A McDonald’s restaurant in New York on Monday ended a dispute with Korean senior citizens over the use of its seating area by agreeing to allow extended seating hours during its off-peak hours.
According to New York Assemblyman Ron Tae-sok Kim, who brokered the deal, the fast food restaurant promised to scrap a previous 20-minute time limit for customers during non-peak hours. Signs will also be posted in Korean and Chinese.
In exchange, the elderly citizens will avoid hogging the seats from 11:00 a.m. to 3:00 p.m.
The deal was aimed at ending a fued that started last week when the fast-food chain called police on elderly Koreans who ignored the time limit, sitting in the restaurant from early morning until late at night.
The move sparked backlash from the Korean community in New York: The Korean American Parents Association of New York even called for a boycott of McDonald’s in protest of what it called the “mistreatment of the community’s elderly citizens.”
Jack Bert, the owner of the restaurant, vowed to prevent a reoccurrence of the incident and promised to hire Korean-speaking workers to aid the seniors.
Kim and representatives of the Korean community agreed that the incident was a simple misunderstanding and was not the result of racial discrimination.
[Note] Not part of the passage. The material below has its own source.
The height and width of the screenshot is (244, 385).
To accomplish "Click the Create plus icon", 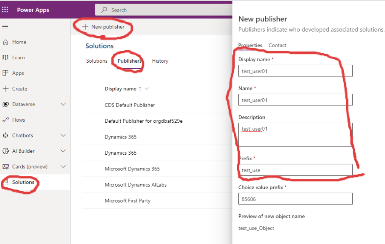I will pyautogui.click(x=6, y=89).
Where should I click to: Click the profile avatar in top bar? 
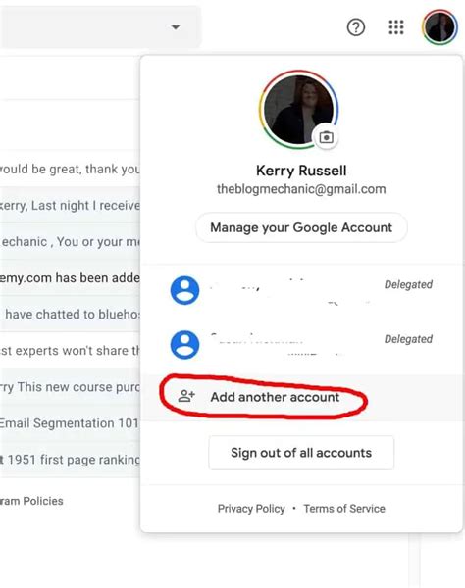coord(439,27)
“I don’t think McDonald’s had disregard for our rights. There were just a few ‘unpleasant situations’ because of our cultural differences,” 77-year-old Park Sang-yong said, adding that he had been eating at the restaurant for the past 13 years.
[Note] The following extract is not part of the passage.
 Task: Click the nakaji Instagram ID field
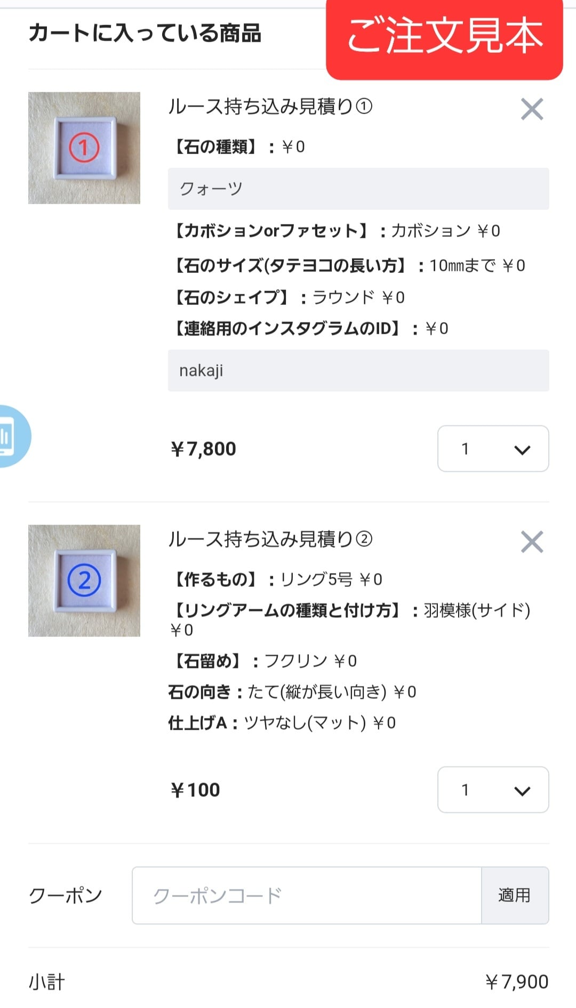click(358, 370)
The incident is likely to have stemmed from cultural differences.
In Korea, it is not unusual for customers to stay at coffee shops for hours. Many college students visit Starbucks with laptops and write papers, or cram for their exams. Some even hold debate groups.
The culture of socializing at coffee shops dates all the way to back to the early 20th century, when establishments called “dabang” offered beverages and a place to socialize. The dabang disappeared as the country made its progress into the 21st century, but the idea of hanging out at coffee shops lingered.
For financially underprivileged senior citizens who cannot afford pricey coffees, fast-food chains became a cheaper alternative. A place to socialize is of even graver need for early-generation Korean immigrants who do not speak English fluently and need somewhere to just chat with their friends comfortably.
“For elderly Koreans, a McDonald’s restaurant is something we badly need,” 84-year-old Jo Byeong-wook said. “I’m happy that we’ve reached an agreement.”